Across 10 participants with 12 to 30 months of follow-up, patients gained a total of 47 developmental milestones, with an average of 4.7 milestones per participant. All participants improved on the Clinical Global Impression-Improvement scale and gained at least one developmental milestone. Neurogene also reported that every participant gained at least one new developmental milestone in the past 12 months, with no plateau or milestone loss observed through 30 months of follow-up.
Rett syndrome is a rare neurodevelopmental disorder most commonly associated with pathogenic variants in the MECP2 gene. The disease can lead to developmental regression, loss of hand function, impaired communication, motor dysfunction, seizures, breathing abnormalities, and other severe neurological symptoms.
NGN-401 is designed as a one-time gene therapy to deliver the full-length human MECP2 gene.
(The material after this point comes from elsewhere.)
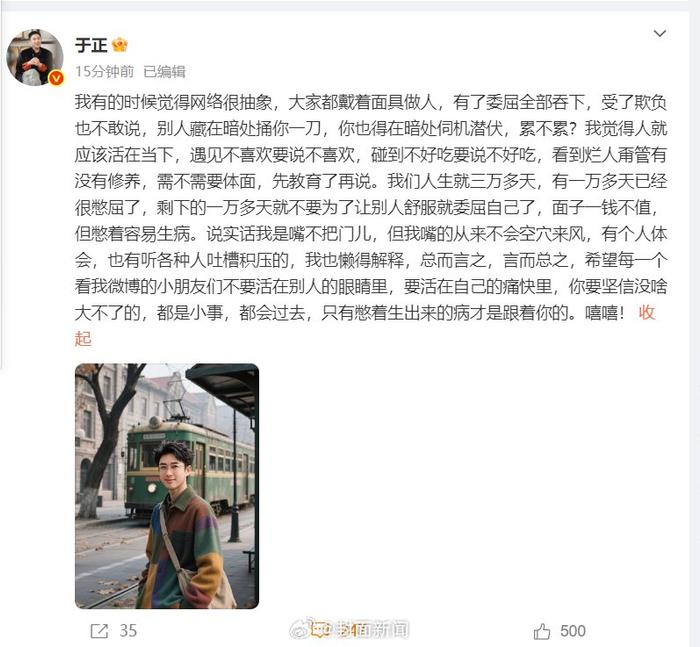
Task: Click the repost share icon
Action: click(99, 631)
The therapy uses an AAV9 vector and incorporates Neurogene’s proprietary EXACT™ transgene regulation technology, which is designed to provide tightly controlled MeCP2 protein expression on a cell-by-cell basis. NGN-401 is delivered by intracerebroventricular administration to support broad targeting of the brain and nervous system.
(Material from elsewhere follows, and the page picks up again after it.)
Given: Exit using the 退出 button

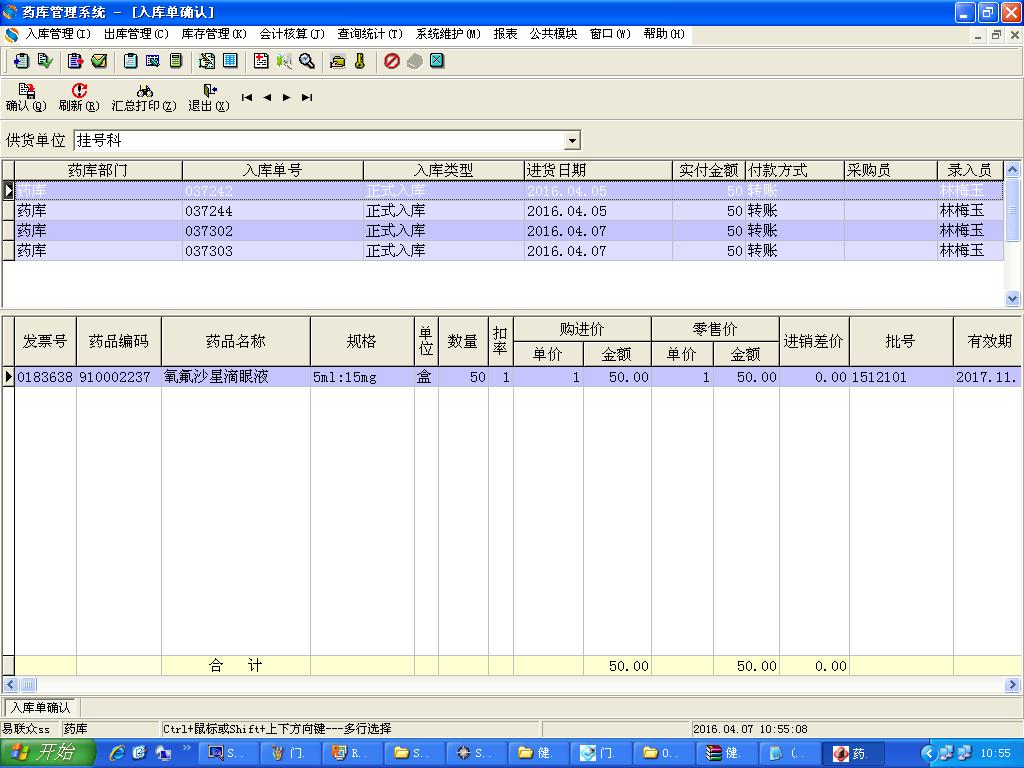Looking at the screenshot, I should (208, 97).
The updated Phase 1/2 data showed that developmental gains occurred in a progressive, stepwise sequence, which investigators said may suggest a restart of developmental progression after treatment. Improvements were observed across core Rett syndrome functional domains, including hand function, gross motor function, and communication.
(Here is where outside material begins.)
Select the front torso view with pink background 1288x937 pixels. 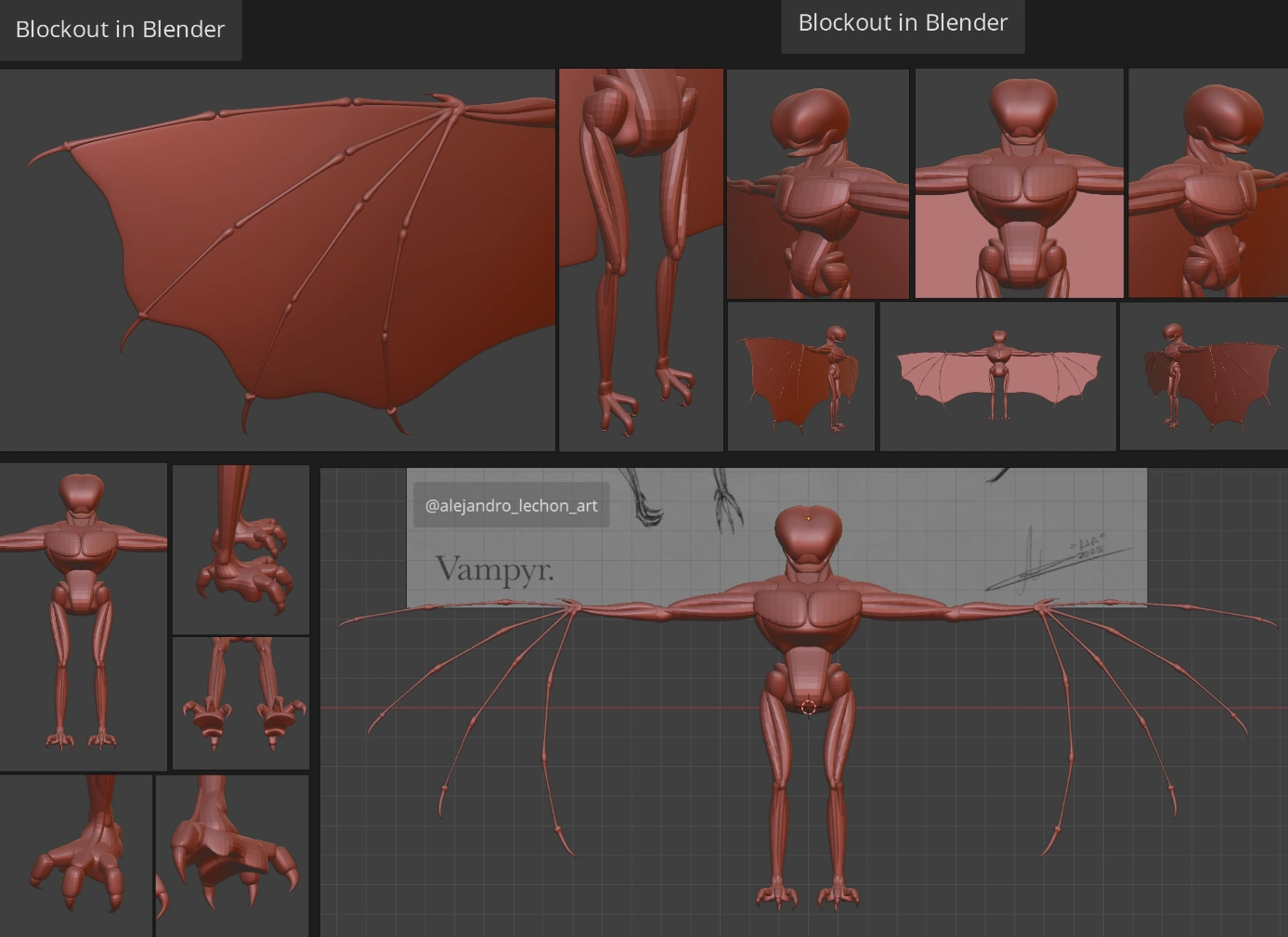point(1019,183)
The onset of clinical improvement was rapid, with a median time to first clinical improvement of two months after treatment. Milestone gains also deepened over time, increasing by 95% from six to 12 months and by 147% from six months to at least 12 months. Seven of 10 participants gained at least two developmental milestones and demonstrated improvements across at least two core Rett syndrome domains.
Neurogene also reported clinically meaningful improvements across additional validated Rett syndrome measures, including the Rett Syndrome Gross Motor Scale and Rett Syndrome Hand Function Scale.
From a safety perspective, NGN-401 at the 1E15 vg dose remained generally well tolerated. All treatment-related adverse events were mild or moderate in severity, and most were known potential risks of AAV that had resolved or were resolving. No new treatment-related serious adverse events were reported since the prior data cutoff in October 2025.
Neurogene has completed dosing in the Embolden™ registrational trial, with no treatment-related serious adverse events or dose-limiting toxicities reported as of the June 16, 2026 cutoff. Topline data from Embolden are anticipated in the second half of 2027.
In parallel with the clinical update, Neurogene announced that it has commenced a proposed public offering of shares of common stock or, for certain investors, pre-funded warrants to purchase common stock. The company also expects to grant underwriters a 30-day option to purchase additional shares at the public offering price, less underwriting discounts and commissions. Neurogene said all securities in the offering are being offered by the company, and the offering remains subject to market and other conditions.
Neurogene intends to use the net proceeds from the offering, together with existing cash, cash equivalents, and marketable securities, to fund the ongoing clinical development of NGN-401, pre-commercial activities for NGN-401, working capital, and other general corporate purposes. Leerink Partners, Stifel, Guggenheim Securities, LifeSci Capital, and William Blair are acting as joint bookrunning managers for the proposed offering.
NGN-401 has received multiple regulatory designations, including Breakthrough Therapy, Regenerative Medicine Advanced Therapy, Fast Track, Orphan Drug, and Rare Pediatric Disease designations from the FDA, as well as selection for the FDA START Pilot Program. The therapy has also received Advanced Therapy Medicinal Product, Orphan, and PRIME designations from the EMA, and an Innovative Licensing and Application Pathway designation from the U.K. MHRA.
If the registrational trial confirms the Phase 1/2 findings, NGN-401 could represent an important one-time genetic medicine approach for Rett syndrome, with the potential to address the underlying loss of functional MECP2 rather than only managing symptoms. The proposed financing further underscores Neurogene’s focus on advancing NGN-401 through late-stage development and preparing for potential commercialization.